Jutierhalle
Highlights
- Die Jutierhalle in München wurde 1926 im Reduktionsstil erbaut und steht unter Denkmalschutz.
- Ehemals zur Umwicklung von Wasserleitungsrohren mit Jute genutzt, beherbergt sie künftig Künstlerateliers.
- Gemeinsam mit der Tonnenhalle ist sie als Industriedenkmal in der Bayerischen Denkmalliste geführt.
Tipps
- Das ehemalige Industriegebäude an der Dachauer Straße ist unter Denkmalschutz und wird derzeit saniert.
- In der Halle entstehen nach Fertigstellung bis zu 60 Künstlerateliers und Kreativräume.
- Die Tonnenhalle direkt nebenan wird zu einer Veranstaltungsstätte für Musik, Tanz und Theater umgebaut.
Eigenschaften
Über Jutierhalle
Die Jutierhalle befindet sich im Münchner Stadtteil Neuhausen und zählt heute zu den unter Denkmalschutz gestellten Industriebauten der Stadt. Ursprünglich im Jahr 1926 errichtet, entstand das Gebäude gemeinsam mit der benachbarten Tonnenhalle im Reduktionsstil unter der Leitung des damaligen Bauamtmanns Ernst Henle. Die Halle diente zunächst den Münchner Wasserwerken als Produktionsstätte, in der Wasserleitungsrohre mit Jute umwickelt wurden – eine Tätigkeit, die dem Bau auch seinen Namen gab.
Das Bauwerk verfügt über eine Fläche von rund 2.500 Quadratmetern, ist 92 Meter lang, 27 Meter breit und an seiner höchsten Stelle 17,4 Meter hoch. Die Konstruktion besteht aus Eisenbeton, das Dach ist im offenen Fachwerk ausgeführt und verfügt über Oberlichter. Die äußere Gliederung erfolgt durch Wandpfeiler, die dem Gebäude sein charakteristisches Erscheinungsbild verleihen. Im Jahr 1952 wurde die Halle nach Südosten erweitert, was ihre Funktion als Produktions- und Lagerstätte weiter festigte.

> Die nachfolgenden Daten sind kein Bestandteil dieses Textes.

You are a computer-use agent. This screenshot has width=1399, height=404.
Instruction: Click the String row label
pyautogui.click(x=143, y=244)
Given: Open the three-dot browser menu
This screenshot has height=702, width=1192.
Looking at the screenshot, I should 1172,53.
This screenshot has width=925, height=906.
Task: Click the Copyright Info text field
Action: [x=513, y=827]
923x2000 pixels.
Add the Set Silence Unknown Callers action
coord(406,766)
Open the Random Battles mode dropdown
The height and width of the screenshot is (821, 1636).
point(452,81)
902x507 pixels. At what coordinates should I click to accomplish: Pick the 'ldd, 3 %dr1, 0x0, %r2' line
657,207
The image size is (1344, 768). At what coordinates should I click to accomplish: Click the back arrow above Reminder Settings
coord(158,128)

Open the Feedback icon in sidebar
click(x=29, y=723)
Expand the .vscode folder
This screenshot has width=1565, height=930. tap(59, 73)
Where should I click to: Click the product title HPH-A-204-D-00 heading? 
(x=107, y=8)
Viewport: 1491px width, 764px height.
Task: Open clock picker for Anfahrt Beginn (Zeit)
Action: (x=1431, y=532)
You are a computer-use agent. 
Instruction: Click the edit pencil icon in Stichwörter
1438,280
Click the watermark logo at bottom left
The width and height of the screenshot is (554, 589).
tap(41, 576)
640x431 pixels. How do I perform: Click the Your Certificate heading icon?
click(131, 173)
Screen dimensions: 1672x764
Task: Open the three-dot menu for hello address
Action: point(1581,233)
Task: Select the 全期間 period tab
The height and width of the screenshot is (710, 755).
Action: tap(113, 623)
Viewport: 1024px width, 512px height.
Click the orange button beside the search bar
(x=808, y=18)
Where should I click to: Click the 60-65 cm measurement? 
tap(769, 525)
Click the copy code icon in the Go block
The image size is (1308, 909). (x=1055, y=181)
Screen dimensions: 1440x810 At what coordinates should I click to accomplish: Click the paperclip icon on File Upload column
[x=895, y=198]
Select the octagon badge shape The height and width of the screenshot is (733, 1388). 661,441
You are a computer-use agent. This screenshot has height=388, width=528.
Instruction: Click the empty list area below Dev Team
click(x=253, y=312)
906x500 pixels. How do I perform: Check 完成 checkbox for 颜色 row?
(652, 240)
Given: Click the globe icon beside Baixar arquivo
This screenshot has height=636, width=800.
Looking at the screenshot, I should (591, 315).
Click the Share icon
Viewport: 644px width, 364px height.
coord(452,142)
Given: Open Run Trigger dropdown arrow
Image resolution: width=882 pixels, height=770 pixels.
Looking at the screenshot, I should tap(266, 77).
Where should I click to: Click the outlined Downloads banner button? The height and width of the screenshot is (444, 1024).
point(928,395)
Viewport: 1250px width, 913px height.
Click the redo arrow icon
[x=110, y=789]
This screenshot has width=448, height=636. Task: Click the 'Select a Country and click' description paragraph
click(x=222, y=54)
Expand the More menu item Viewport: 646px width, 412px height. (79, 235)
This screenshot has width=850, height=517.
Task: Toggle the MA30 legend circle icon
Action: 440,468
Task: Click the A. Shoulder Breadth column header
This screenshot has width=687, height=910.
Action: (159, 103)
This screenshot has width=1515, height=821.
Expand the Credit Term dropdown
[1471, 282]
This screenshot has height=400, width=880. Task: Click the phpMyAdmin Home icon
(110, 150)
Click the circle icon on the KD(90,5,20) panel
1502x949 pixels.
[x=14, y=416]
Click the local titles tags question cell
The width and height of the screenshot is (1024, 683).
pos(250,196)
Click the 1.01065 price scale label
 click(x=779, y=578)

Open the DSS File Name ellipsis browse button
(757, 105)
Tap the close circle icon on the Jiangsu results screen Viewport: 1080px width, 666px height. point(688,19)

Nach ihrer industriellen Nutzung wurde die Jutierhalle zeitweise für kulturelle Zwecke genutzt. Von 2000 bis 2003 diente sie als Interimsspielstätte der Münchner Kammerspiele. Heute steht das Gebäude im Eigentum der Landeshauptstadt München und ist gemeinsam mit der Tonnenhalle als Industriedenkmal in der Bayerischen Denkmalliste verzeichnet. Nach einem Stadtratsbeschluss aus dem Jahr 2010 wurde eine kulturelle Nachnutzung beider Hallen geprüft. Die Stadt München veröffentlichte 2022 konkrete Pläne zur Sanierung und Umgestaltung der Halle.
Im Zuge dieser Maßnahmen soll die Jutierhalle durch eine „Haus-in-Haus-Lösung“ mit Holzmodulen zu einem Kreativquartier umgebaut werden, das bis zu 60 Ateliers für Künstler und Kreative beherbergen wird. Dabei bleiben die originale Stahlkonstruktion, die Industriefenster sowie die Fassade erhalten. Die angrenzende Tonnenhalle ist für eine Umnutzung zu einer Veranstaltungshalle für Musik, Theater und Tanz vorgesehen. Allerdings wurden 2024 an der Tonnenhalle erhebliche Korrosionsschäden am Stahl festgestellt, weshalb aus Gründen der Bausicherheit ein Stützgerüst errichtet werden musste.